◆ About this exercise:
Among the lines below, keep only those from the one containing "170910_Genesis Ch 44 & 45_Yr4 (194, 500)" through the one containing "171112_Psalm 91_Yr4 (151, 260)", and reproduce them exactly.

◆ Records:
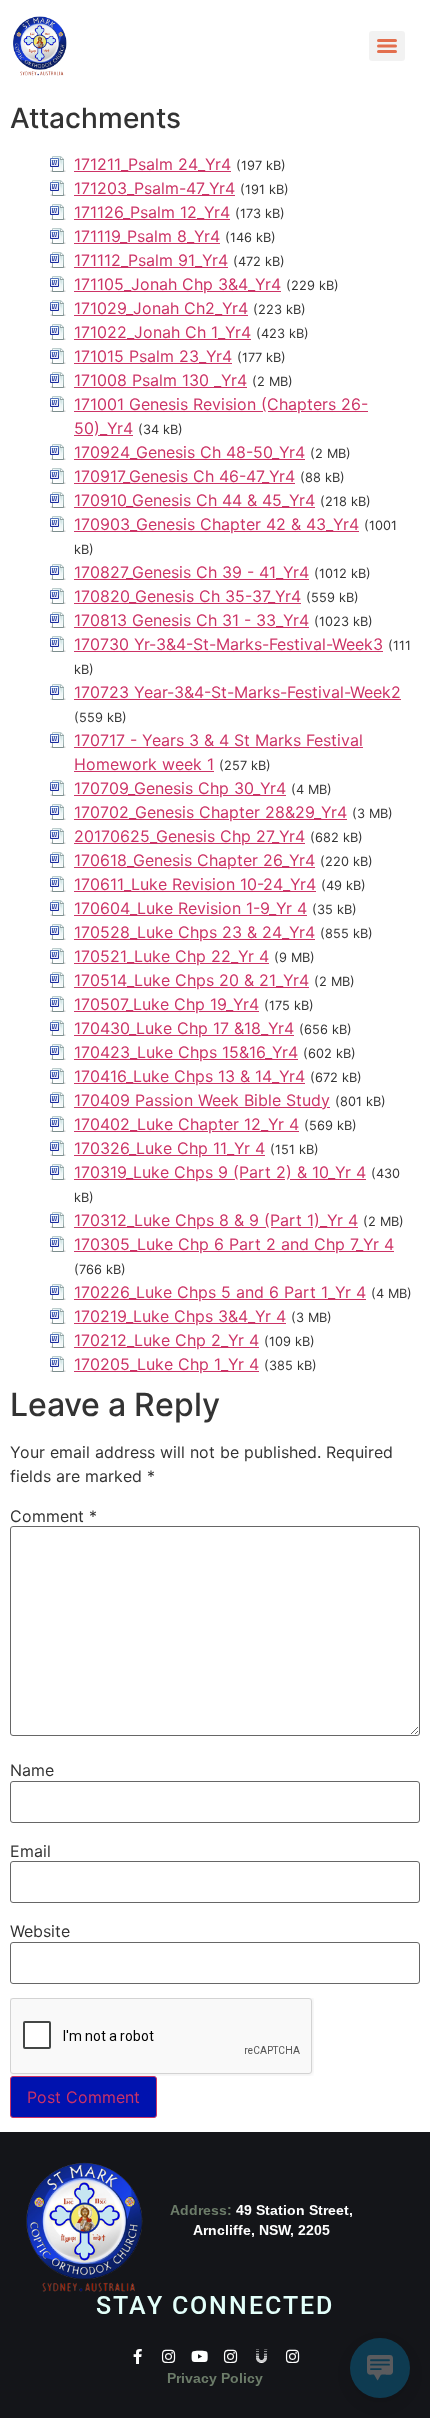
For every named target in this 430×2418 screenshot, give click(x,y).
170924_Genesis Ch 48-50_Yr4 (189, 452)
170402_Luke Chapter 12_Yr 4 (186, 1124)
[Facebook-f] (137, 2356)
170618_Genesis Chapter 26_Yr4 (194, 860)
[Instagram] (168, 2356)
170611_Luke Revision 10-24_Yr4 (195, 884)
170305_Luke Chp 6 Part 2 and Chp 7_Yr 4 (234, 1244)
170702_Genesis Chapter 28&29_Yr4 (210, 812)
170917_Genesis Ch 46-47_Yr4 (184, 476)
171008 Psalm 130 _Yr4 (160, 380)
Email (30, 1851)
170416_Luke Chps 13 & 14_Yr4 (189, 1076)
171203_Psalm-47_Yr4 (154, 188)
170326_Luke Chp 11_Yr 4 (169, 1148)
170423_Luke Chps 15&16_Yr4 (186, 1052)
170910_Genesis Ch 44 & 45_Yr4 (194, 500)
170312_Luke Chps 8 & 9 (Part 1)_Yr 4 (216, 1220)
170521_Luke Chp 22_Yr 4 (171, 956)
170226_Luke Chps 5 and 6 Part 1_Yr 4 (220, 1292)
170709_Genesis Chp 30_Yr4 (180, 788)
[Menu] (387, 46)
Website (40, 1931)
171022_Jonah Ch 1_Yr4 (162, 332)
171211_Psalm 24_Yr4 (152, 164)
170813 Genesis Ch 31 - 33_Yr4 (191, 620)
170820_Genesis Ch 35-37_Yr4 (187, 596)
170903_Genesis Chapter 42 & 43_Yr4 (216, 524)
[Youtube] (199, 2356)
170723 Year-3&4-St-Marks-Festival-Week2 (237, 692)
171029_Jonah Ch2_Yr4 (161, 308)
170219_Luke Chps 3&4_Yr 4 (180, 1316)
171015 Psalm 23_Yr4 (153, 356)
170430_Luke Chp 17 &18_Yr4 (184, 1028)
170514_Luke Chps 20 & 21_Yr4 (191, 980)
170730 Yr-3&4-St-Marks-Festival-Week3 (228, 644)
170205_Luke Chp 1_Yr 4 (166, 1364)
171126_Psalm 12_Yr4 (152, 212)
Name (32, 1770)
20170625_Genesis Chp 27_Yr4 (189, 836)
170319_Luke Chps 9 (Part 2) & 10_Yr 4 (220, 1172)
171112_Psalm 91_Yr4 (151, 260)
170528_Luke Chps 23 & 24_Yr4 (194, 932)
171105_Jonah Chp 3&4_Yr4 (177, 284)
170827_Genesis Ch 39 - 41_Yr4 (191, 572)
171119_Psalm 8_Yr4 (147, 236)
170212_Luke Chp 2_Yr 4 (166, 1340)
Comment (53, 1516)
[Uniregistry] (261, 2356)
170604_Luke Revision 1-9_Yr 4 (190, 908)
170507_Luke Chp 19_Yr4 (166, 1004)
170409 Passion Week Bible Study (202, 1100)
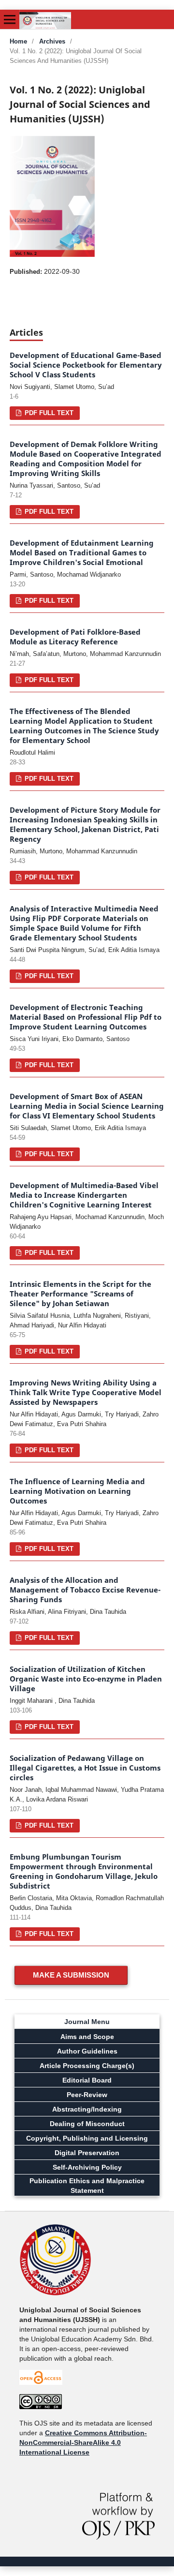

◆ Task response:
170910_Genesis Ch 44 & 45_Yr4 (194, 500)
170312_Luke Chps 8 & 9 (Part 1)_Yr 4 (216, 1220)
170521_Luke Chp 22_Yr 4 (171, 956)
170226_Luke Chps 5 and 6 Part 1_Yr 4 (220, 1292)
170709_Genesis Chp 30_Yr4 (180, 788)
[Menu] (387, 46)
Website (40, 1931)
171022_Jonah Ch 1_Yr4 (162, 332)
171211_Psalm 24_Yr4 (152, 164)
170813 Genesis Ch 31 - 33_Yr4 (191, 620)
170820_Genesis Ch 35-37_Yr4 (187, 596)
170903_Genesis Chapter 42 & 43_Yr4 (216, 524)
[Youtube] (199, 2356)
170723 Year-3&4-St-Marks-Festival-Week2 (237, 692)
171029_Jonah Ch2_Yr4 (161, 308)
170219_Luke Chps 3&4_Yr 4 (180, 1316)
171015 Psalm 23_Yr4 (153, 356)
170430_Luke Chp 17 &18_Yr4 (184, 1028)
170514_Luke Chps 20 & 21_Yr4 (191, 980)
170730 Yr-3&4-St-Marks-Festival-Week3 (228, 644)
170205_Luke Chp 1_Yr 4 (166, 1364)
171126_Psalm 12_Yr4 (152, 212)
Name (32, 1770)
20170625_Genesis Chp 27_Yr4 (189, 836)
170319_Luke Chps 9 (Part 2) & 10_Yr 4 (220, 1172)
171112_Psalm 91_Yr4 (151, 260)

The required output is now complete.